21. What is more, cancellation of allotment was made on 15th Sept., 1973 and the earlier writ petition was withdrawn on 5.5.1982, the respondents filed second writ petition enormously belated in the year 1990. The writ petition was therefore liable to be rejected for the reason of enormous delay and laches on the part of the respondents.
22. We need not to go into the question whether or not the RIICO by virtue of Rule 11A and Rule 12 of the Rules of 1959 had any authority to issue show cause notice dated 22.1.1990 because this show cause notice was only consequential to the cancellation order dated 15th Sept., 1973. The learned Single Judge has recorded a finding that Rule 11A and Rule 12 inserted respectively on 23rd Dec, 1983 and 13th July, 1982 in the Rules of 1959 being prospective in nature would have no impact so far as cancellation of the allotment by order dated 15th Sept., 1973. Part of the plot to the extent its allotment was cancelled and which reverted back to the lessor (State Government) by virtue of condition 4(iv) of the lease deed would certainly be an open land available with the State Government in the Industrial Estate set up by its Industries Department.
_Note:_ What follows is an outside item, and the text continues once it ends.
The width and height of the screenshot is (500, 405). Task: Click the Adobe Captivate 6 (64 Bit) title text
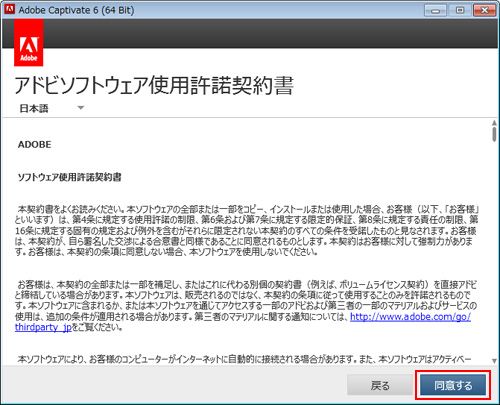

When the State Government by notification dated 15th Sept., 1979 decided to transfer all such Industrial Estates which necessarily included not only open and vacant land out but also the developed lands, the portion of the industrial plot allotment of which was cancelled, came under the control of the RIICO. We may also take note of the fact that allotment of the disputed land was cancelled more than three decades ago and in the meantime, land prices have enormously appreciated, which explains why the dispute arose between the respondent No. 2 and the respondent No. 1 deceased Ganpat Rai and why the respondent No. 2 has so vigorously opposed substitution of deceased Ganpat Rai by his legal representatives in the present proceedings.
23. For what has been discussed above, the present special appeal deserves to be allowed and is hereby allowed. The order of the learned Single Judge dated 14th July, 1992 is quashed and set aside and consequently, the writ petition is dismissed. There shall be no order as to costs.